Wedding Rings and Memories, Lost and Found

Wedding Rings and Memories, Lost and Found January 24, 2019

I wonder what my father might say, confronted with this evidence of the best in human nature.

My parents were secretive in many things. Well before they died, my mother assured me, their only child, my name was on all their various financial accounts, checking, savings, CD’s, IRA, all that.

This was their major rationale for never creating a trust, as I wanted them to do, or leaving a will. They could not understand a trust and a will would have required using a lawyer. The one and only time they ever employed one of those was for my adoption, so family lore said.

The lawyer they hired later became governor of Kansas. But he was still a lawyer, even if he was a home town boy who came back to practice law, and they didn’t trust lawyers. So they never had a will. But it didn’t matter because my name was already on all the accounts.

That wasn’t true. They withheld three accounts. When I took guardianship of my mother in her dementia and discovered them, the bank took care of matters.

They were like this, small ways and large. My father made a heavy copper tube from 1/8-inch sheet copper; he could make stuff like nobody else. He kept $1,000 in twenties rolled up in it, sealed with a tight cap. He would always have a thousand dollars no one could touch.

When he came to live with us in his final weeks of renal failure, it came with him. He wanted me to open it at one point so he could check it. I said I wasn’t going to open it. He might have removed the money long before and forgotten. His assumption would be somebody had stolen it. After his death when I did open it, it was empty.

 

My mother hid her wedding and engagement rings somewhere in the house before her death, her fingers grown too thin for the rings to stay on. She told my wife they were behind the heat register in the bedroom; she gave instructions who to give them to upon her death.

There were no rings in the register or in any other place my wife searched. In my mother’s growing dementia, she may have forgotten moving them to some place else, or my father, if he knew where they were, may have moved them after her death and kept it to himself. That would not have been unusual.

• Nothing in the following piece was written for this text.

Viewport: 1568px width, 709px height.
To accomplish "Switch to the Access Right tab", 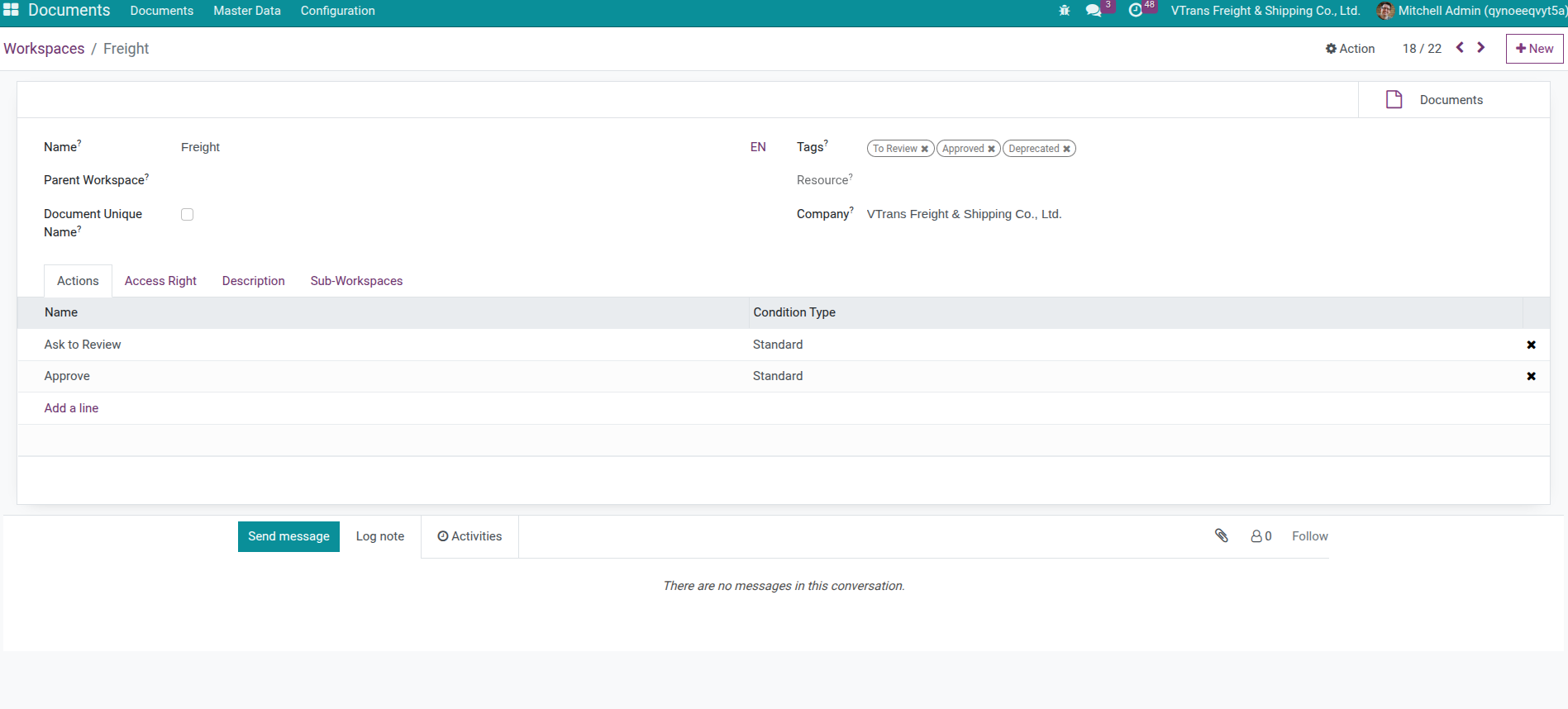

We kept the house when they died. They had lived there all but three years of their 69-year marriage. My father and both grandfathers built it; two bedrooms. Dad added a front room in the early 1960’s; most of the neighbors thought he was building a fallout shelter.

Our children regard it as the home place, though it is so small it would not hold any of their own families. Nonetheless, they objected to any thought of selling it. So it has been a rental property for 8 years with the same tenants.

Three weeks ago, the property manager emailed. While cleaning the laundry room they discovered the rings tucked away behind the washer. They contacted him and he sent them on to me.

The engagement ring is a tiny diamond chip of undetermined value; the wedding band to which it is fused looks inexpensive, almost suggesting gumball-machine origins. I’d guess they were low-cost, even by 1942 prices.

These were people, my parents, who grew up in the 1930’s Depression Era. Dad was born 1920, mom in 1922, both old enough to remember the good times that went bad. Their teenage years were years of privation; dad on a Kansas tenant farm; mom in Kansas City, Kansas, where her father struggled in construction. The banks had gone bust when dad was 13 and mom was 11; both their families lost money. Homes were getting knocked by the auction hammer. They grew up cautious with money, always paid with cash, largely distrustful of banks. Mostly, they always understood everything could be taken away for reasons they would never understand.

So they hid things where the powers of this world could not claim them. My father was always suspicious someone would take advantage of him and he held a deep distrust of life itself. He would not, for instance, adjust the car title to include my name. I wouldn’t let him drive. He was 91 and in renal failure and, except for me in his way, he thought he was able to drive. He feared I might sell it. (Getting the title transferred after he died is a DMV-from-hell-story involving a minor bit of document fraud.)

It’s been 7 years since his death, 8 since my mother’s. Their Depression Era-induced eccentricities and mistrust and their fears abide in my memory, and yet still intrude unbidden. Maybe these rings will be the last of it.

This brings me to the people living in my parents’ home. I think of the tenants, their gesture of honesty, even concern. They described the rings to the property manager and wondered to him if the rings might have some family value. Yes, they do, though not entirely for the reason they might think, but, yes.

I wonder what my father might say, confronted with this evidence of the best in human nature. As dour as he was, sometimes he was open to surprise.